Tokens, context window, sampling

Every agent you will ever build wraps one component: a large language model. Strip away the tools, memory, and orchestration and what remains is a next-token predictor, a function from text to text. Build that engine from first principles and its two hard constraints - it is stateless and context-bounded - stop surprising you when you design agents.

The whole model in one sentence

Given a sequence of tokens, an LLM outputs a probability distribution over the next token, samples one, appends it, and runs again. Chat, reasoning, and tool use are all emergent behaviour layered on top of this single mechanism.[1]

The whole engine: predict the next token

A decoder-only Transformer does exactly one thing. It reads a list of token IDs and emits one raw score (a logit) for every entry in its vocabulary - typically 50,000 to 200,000+ possible tokens. A softmax turns those scores into probabilities that sum to 1. The model draws one token from that distribution, appends it to the sequence, and runs the whole network again on the longer sequence. That loop, called , is generation.
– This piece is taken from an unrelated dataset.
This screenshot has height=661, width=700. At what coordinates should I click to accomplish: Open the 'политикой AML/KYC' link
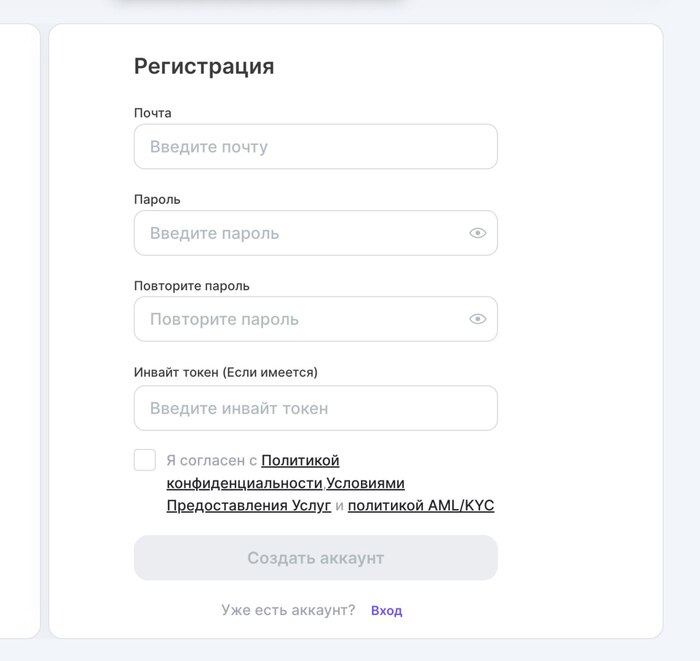click(x=421, y=506)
Tap a node to see what it does.

One step of autoregression. The same network runs once per generated token; the output feeds back in as the next input.

Three consequences fall straight out of this design, and every one of them shapes how agents behave:

  1. No plan exists. The model commits one token at a time. When it "reasons," it is literally emitting reasoning tokens that then condition later tokens. The scratchpad is the computation.
  2. Compute per token is fixed. Each token costs roughly 2x the parameter count in FLOPs.[1] A model cannot think harder on one token, only longer, by emitting more of them.
  3. Everything is conditioning. System prompt, retrieved docs, prior turns, tool outputs, and the model's own words are all just tokens in context that shift the next-token distribution.

"More tokens equals more serial computation" is the mechanical reason chain-of-thought and reasoning models work - you buy accuracy with tokens. That is the subject of the next lesson, Reasoning and test-time compute.

Tokens: the model never sees your text

Transformers operate on integers, not characters. A tokenizer encodes your string into token IDs before the model sees anything, and decodes IDs back into text afterward. Nearly every modern model - GPT, Llama, Mistral, Claude, Gemini - builds its tokenizer with (BPE): start from raw bytes, then repeatedly merge the most frequent adjacent pair into a new token until you hit a target vocabulary size. The saved merge rules are the tokenizer.[2] Tokens are sub-word chunks - usually bigger than a letter, smaller than a word. A rough rule for English: about 4 characters is 1 token, and 100 tokens is about 75 words. The leading space is part of the token, so " France" is a different token from "France".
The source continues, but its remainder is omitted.